**TASK TO CARRY OUT**
Retype the rows between the line holding "This [174, 335]" and the line holding "remains [762, 357]", inclusive, with nothing changed.

**DATA IN THIS EXERCISE**
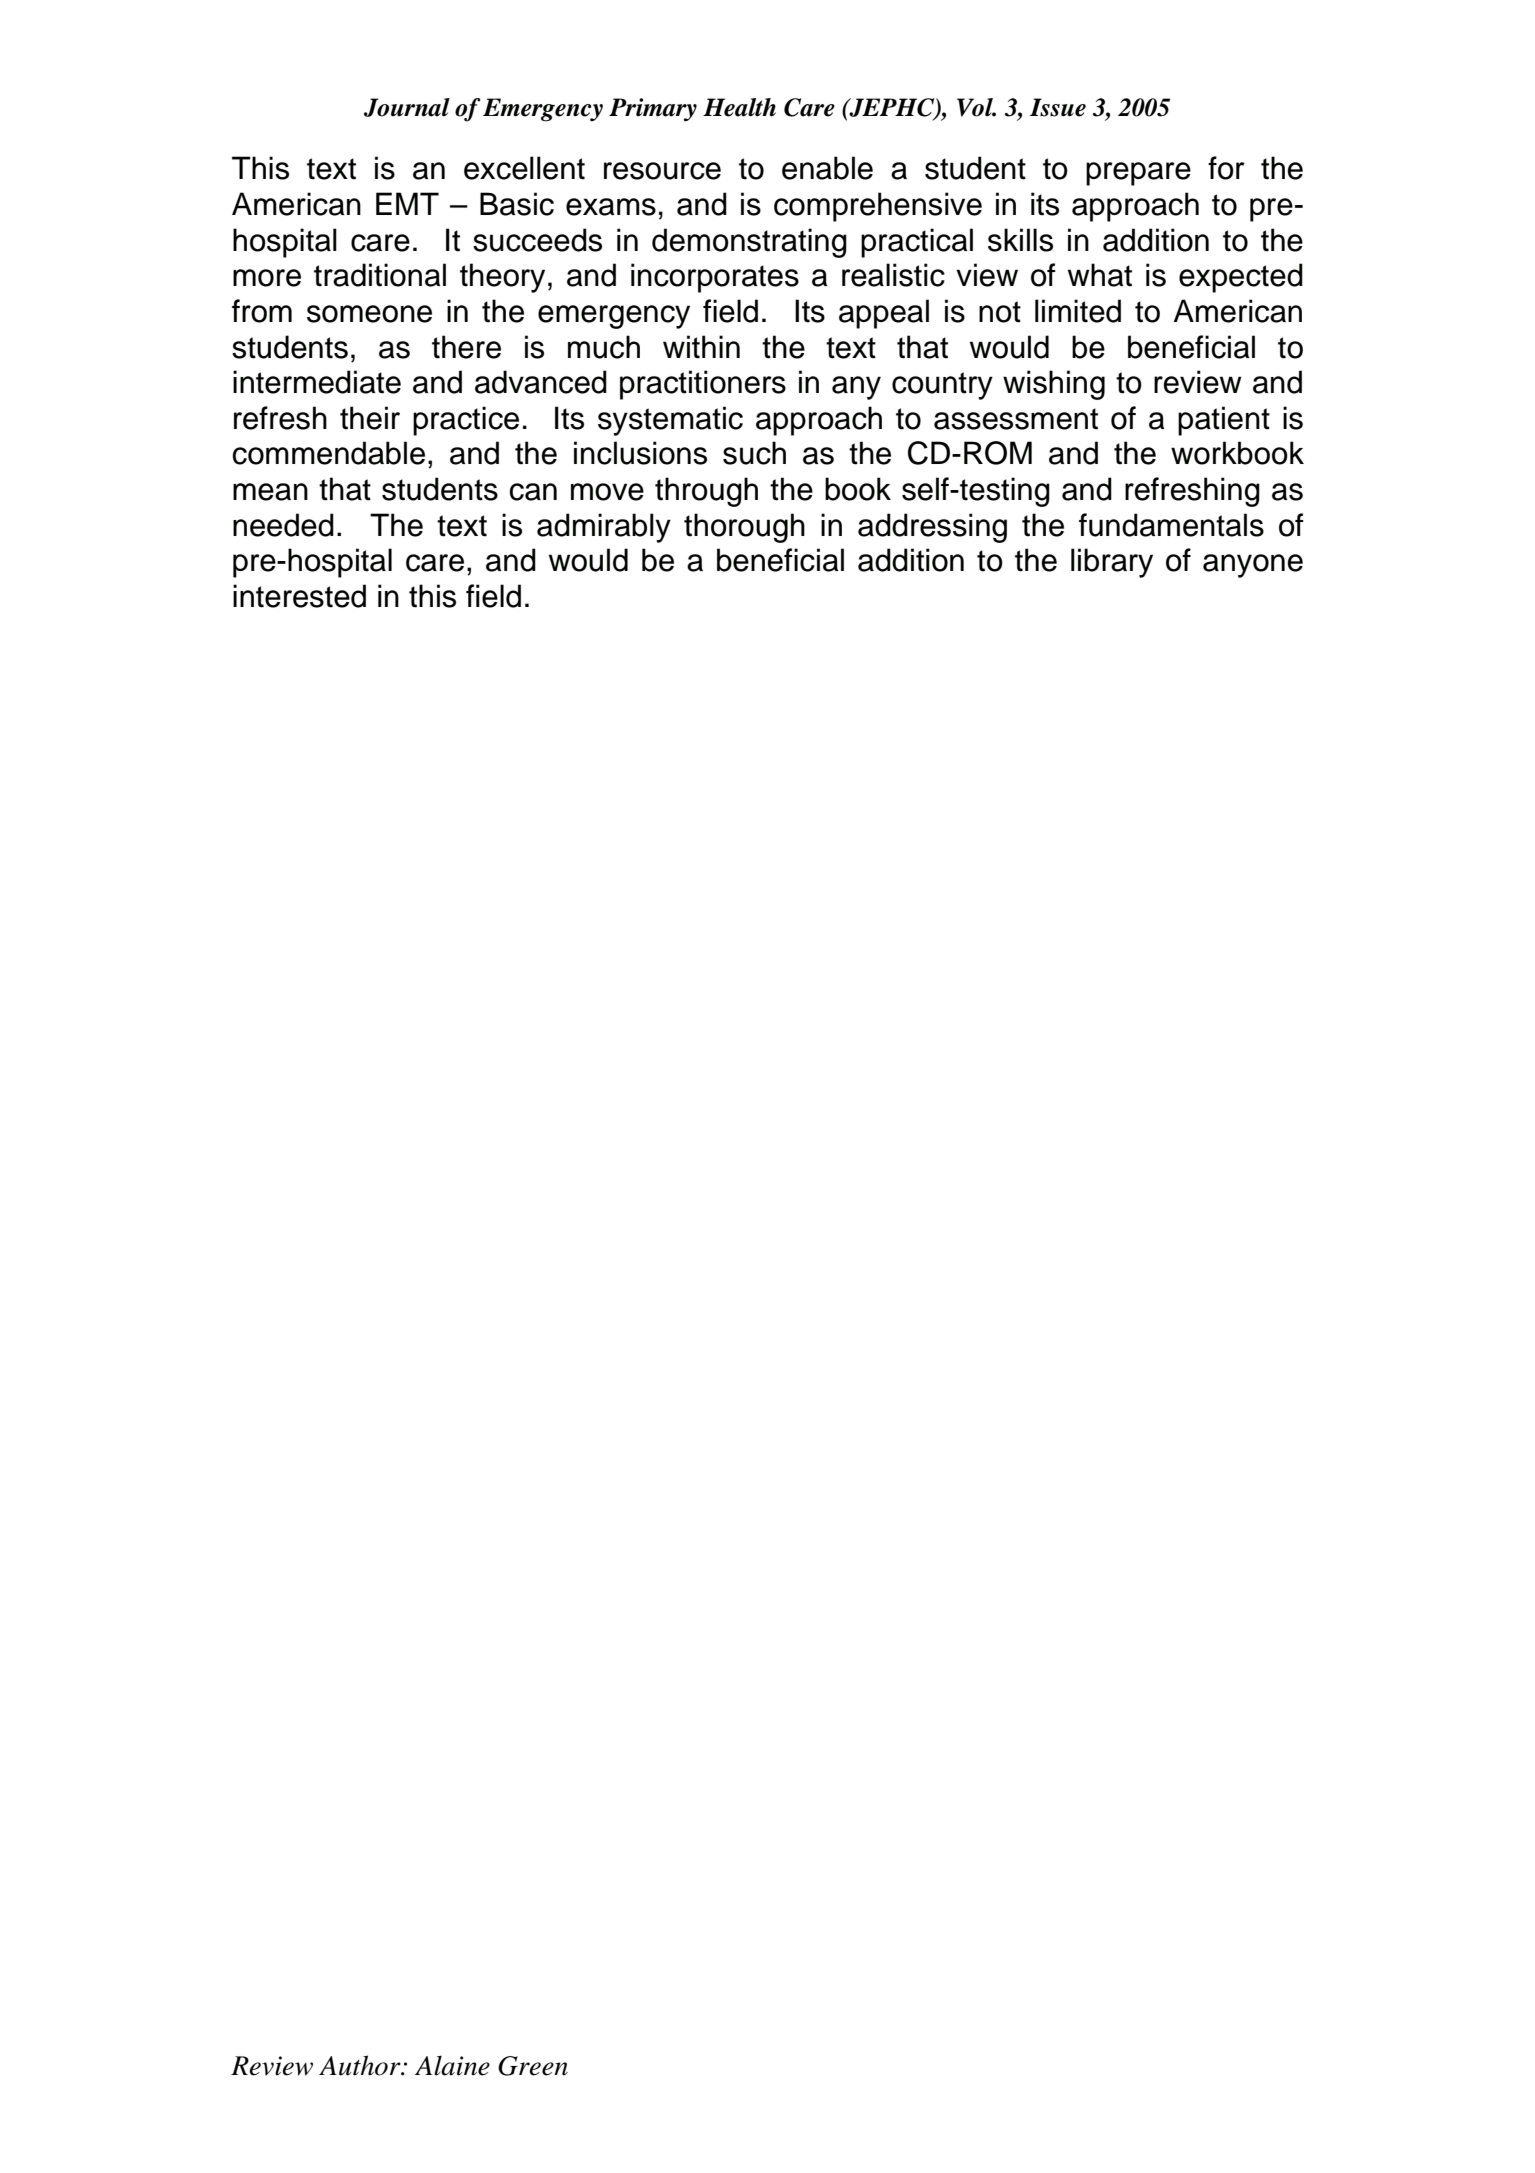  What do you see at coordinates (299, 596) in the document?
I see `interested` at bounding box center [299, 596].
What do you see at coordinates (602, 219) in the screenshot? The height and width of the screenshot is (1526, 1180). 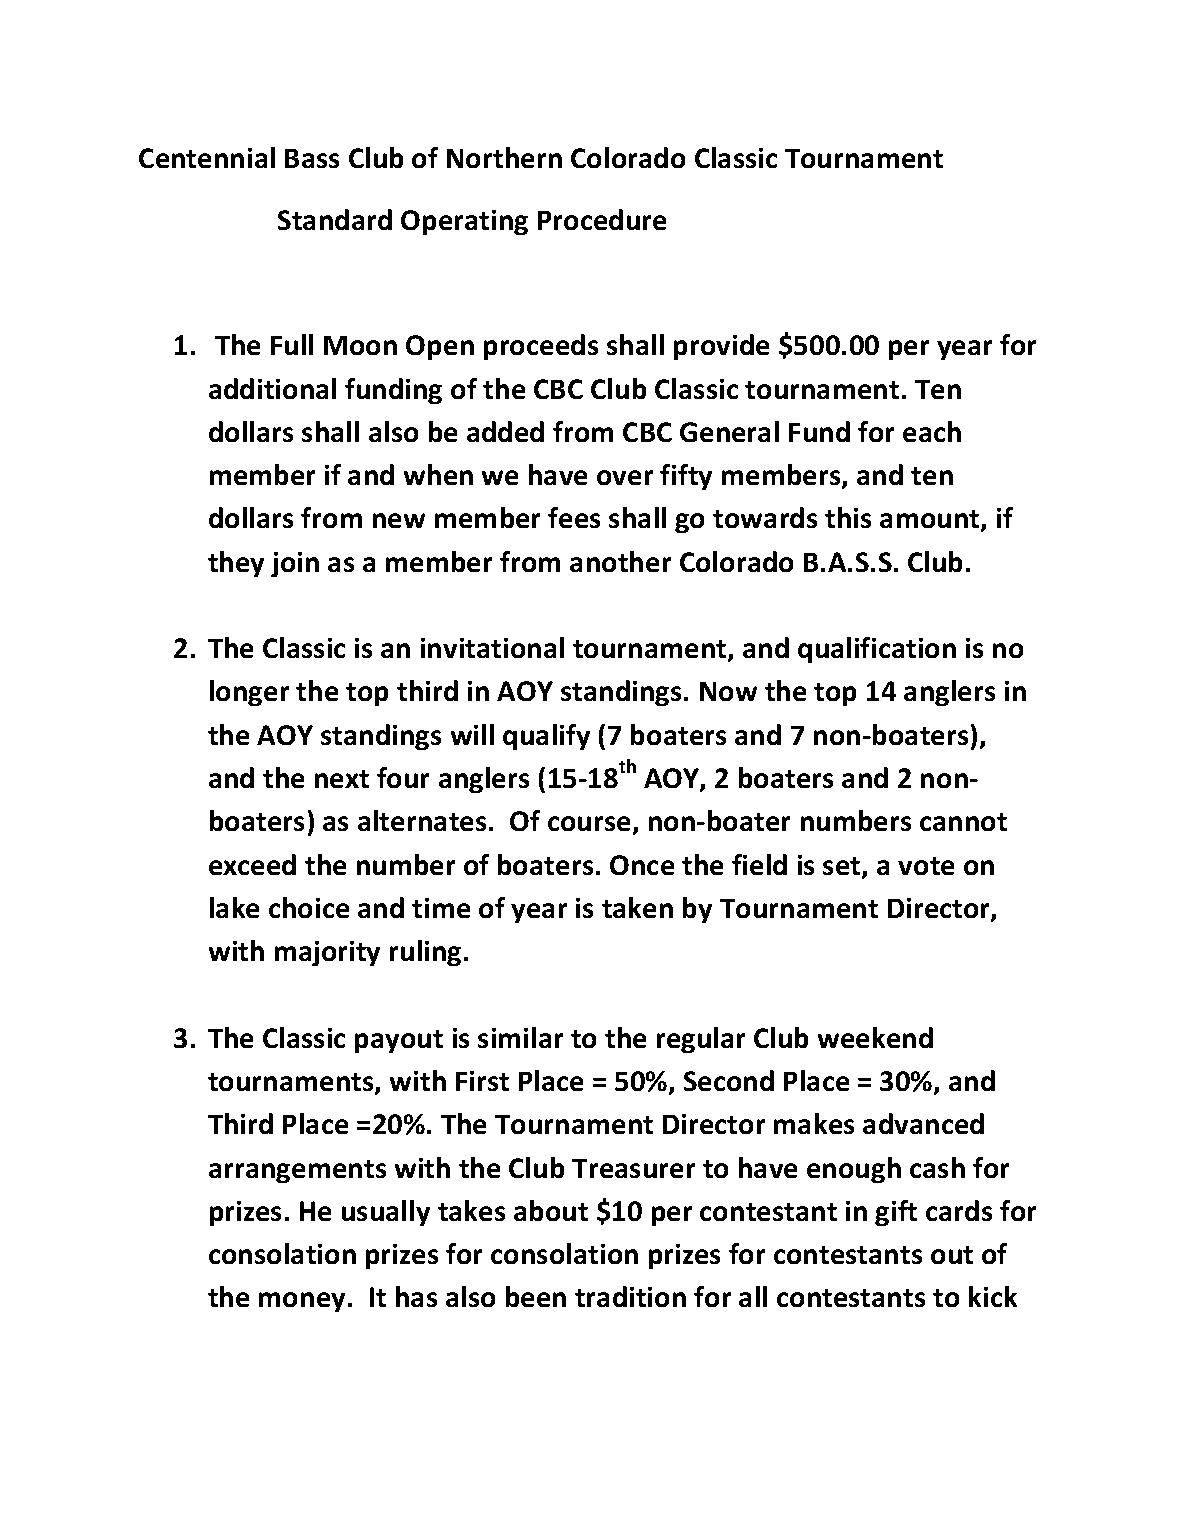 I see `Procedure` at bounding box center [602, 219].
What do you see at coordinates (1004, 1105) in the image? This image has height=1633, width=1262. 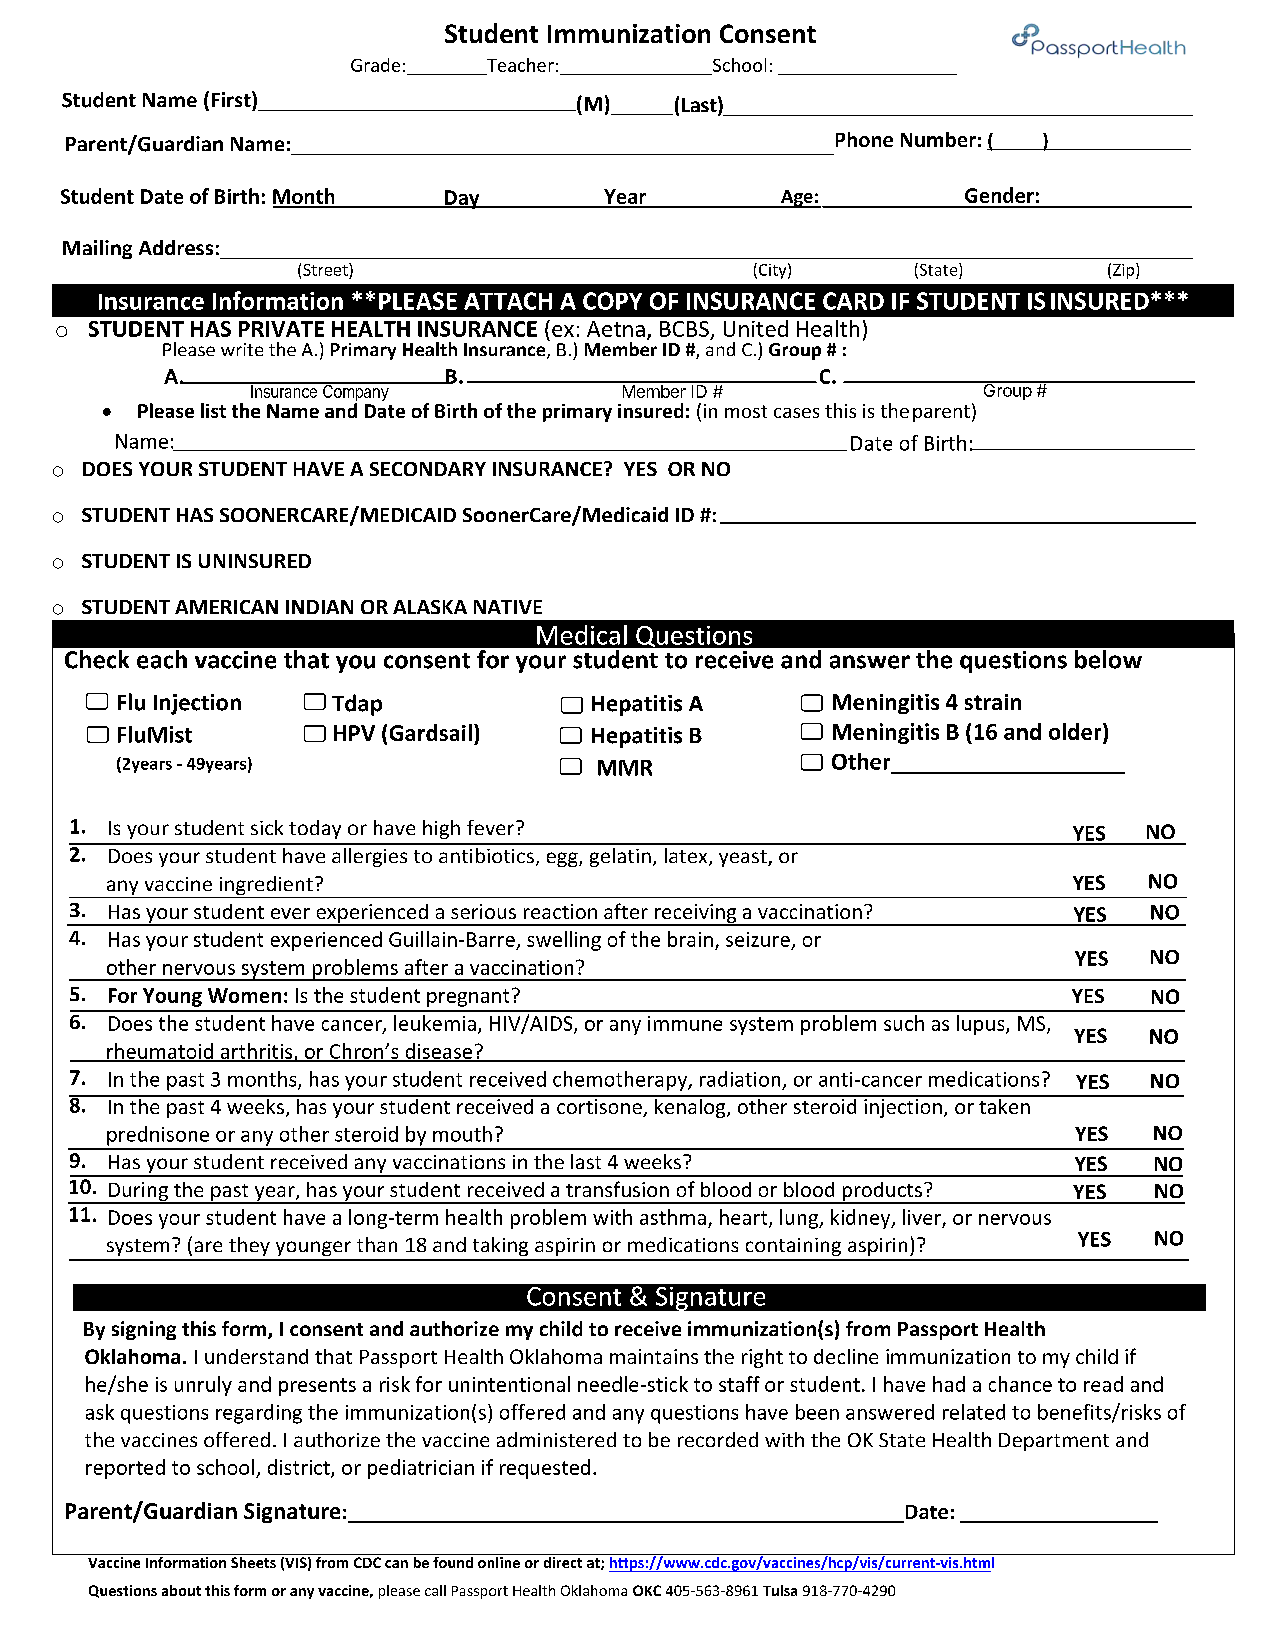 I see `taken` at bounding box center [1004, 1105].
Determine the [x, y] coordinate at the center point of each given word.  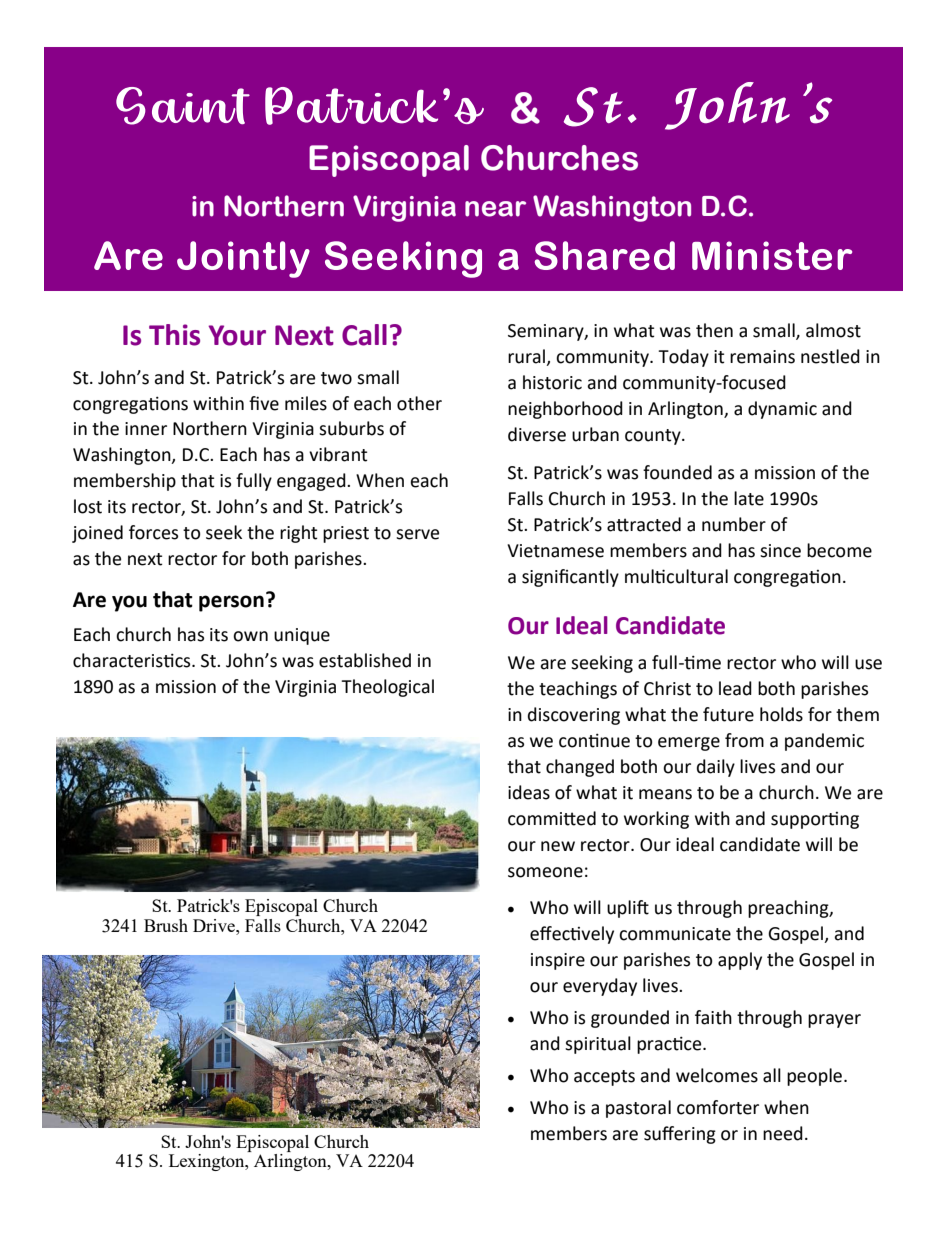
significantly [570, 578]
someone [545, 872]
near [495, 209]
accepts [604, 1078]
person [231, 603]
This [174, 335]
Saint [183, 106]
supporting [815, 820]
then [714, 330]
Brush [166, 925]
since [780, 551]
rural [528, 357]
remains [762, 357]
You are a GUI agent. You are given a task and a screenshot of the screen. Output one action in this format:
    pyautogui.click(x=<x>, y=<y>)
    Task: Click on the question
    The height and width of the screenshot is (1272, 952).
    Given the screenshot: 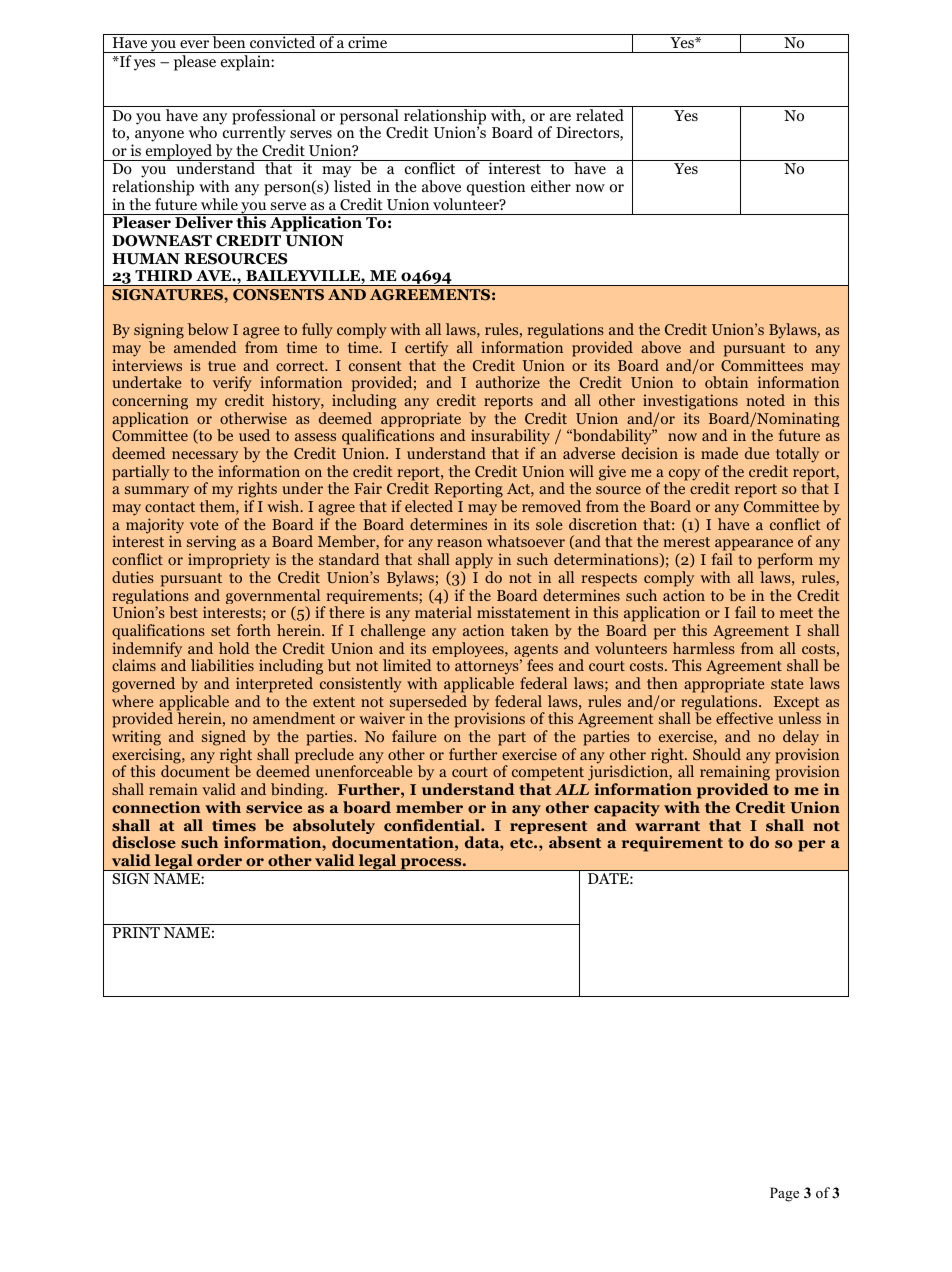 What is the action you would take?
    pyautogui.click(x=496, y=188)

**WORKED SOLUTION**
This [174, 335]
Saint [183, 106]
supporting [815, 820]
then [714, 330]
Brush [166, 925]
since [780, 551]
rural [528, 357]
remains [762, 357]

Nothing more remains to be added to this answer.